It was the weekend and my optometrist's office was closed. I am a pastor and had to lead the worship service on Sunday without my glasses. There is a lot of reading involved. I got by with a pair of reading glasses, but everything more than fifteen feet away was a big blur.
I searched the Internet for eyeglass repair. There was nothing about replacing a broken monofilament lens retainer.
Step 1: Anatomy of an Eyeglass Frame
The left portion of the drawing shows the end of the frame if the glasses are upside down on a countertop as in my first photo and you are viewing the frame from the side where the bows attach. There are two small holes near the end of the frame. The monofilament line loops through these holes. The 90 degree bends the line must make keep the line from slipping when the lenses are in place. The graphic in the next step will give you a clearer picture of how that works.
The right portion of the drawing shows a cross section of the metal in the frame and the channel on the inside of the frame where it contacts the lens and supports it. The gray circle is a cross section of some monofilament line permanently embedded in the frame. There is a corresponding groove around the circumference of the lens and that groove fits over the embedded monofilament line to keep your lens in place where the frame goes around the lens.
Step 2: The Line's Pathway
See my Instructable titled "What gage is that steel or wire?" to determine the thickness of the monofilament line your glasses use.
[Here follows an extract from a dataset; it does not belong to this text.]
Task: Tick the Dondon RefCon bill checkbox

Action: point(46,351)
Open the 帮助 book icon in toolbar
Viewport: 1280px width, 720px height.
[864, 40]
Or, try to match up the end of a spool of line when you are in the sporting goods department of your local store. It appeared 0.029 thick 50 pound test line should have worked, but it would not thread through my holes without a lot of work forcing it. I chose 0.022 thick 30 pound test line. A spool of 400 yards was about six dollars US.
Use a knife point to pry the old broken line out of the frame holes. Attach the end of the new line as shown at the end of the frame near the nose pads. Place the lens into the frame and pull the line over the circumference of the lens. Cut the line so it is an inch or two longer than needed.
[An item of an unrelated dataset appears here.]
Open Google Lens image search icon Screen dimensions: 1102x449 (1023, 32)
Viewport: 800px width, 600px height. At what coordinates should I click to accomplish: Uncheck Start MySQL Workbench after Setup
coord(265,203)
Remove the lens and thread the end of the line through the frame holes near where the bow attaches. Before trimming excess line, place the lens in the frame and pull the line over the lens. This will show you how much you need to cinch up the line so it will be tight when the lens is permanently mounted. Remove the lens and adjust the length of the line between the ends of the frame. Keep working at this until the lens will be held firmly by the line.
Trim the line to length and try to press the stubby end into the channel. I was not able to get it to go into the channel, not even with a needle nose plier. My lens seems to stay firmly in place, anyway.
Step 3: Mounting the Lens
Step 4: Mounting the Lens--step 2
My frame does not fit around the lens quite as tightly as when the glasses were new from the factory. But, the lens does not wiggle and it seems to work very well. I wish I had thought of all of this on Saturday evening when my lens fell onto my lap. I could have gone to the sporting goods section at our 24 hour big box store and had my glasses working for me again after about 30 minutes of work.
I have not checked yet with my optometrist to see about an official repair of my monofilament line. My wife talked with someone at church Sunday who had experienced the same problem. She had to send her glasses away for several days to get a new monofilament line installed. One listing in the search engine when I was looking for information on replacing the monofilament line appeared to advertise various repairs to eyeglasses. It appeared that business was charging $25 US for replacement of a monofilament line. Who knows? Maybe my optometrist would do it for free while I wait. But, he will not be open for a while yet, and I am using my newly repaired glasses as I am preparing this Instructable.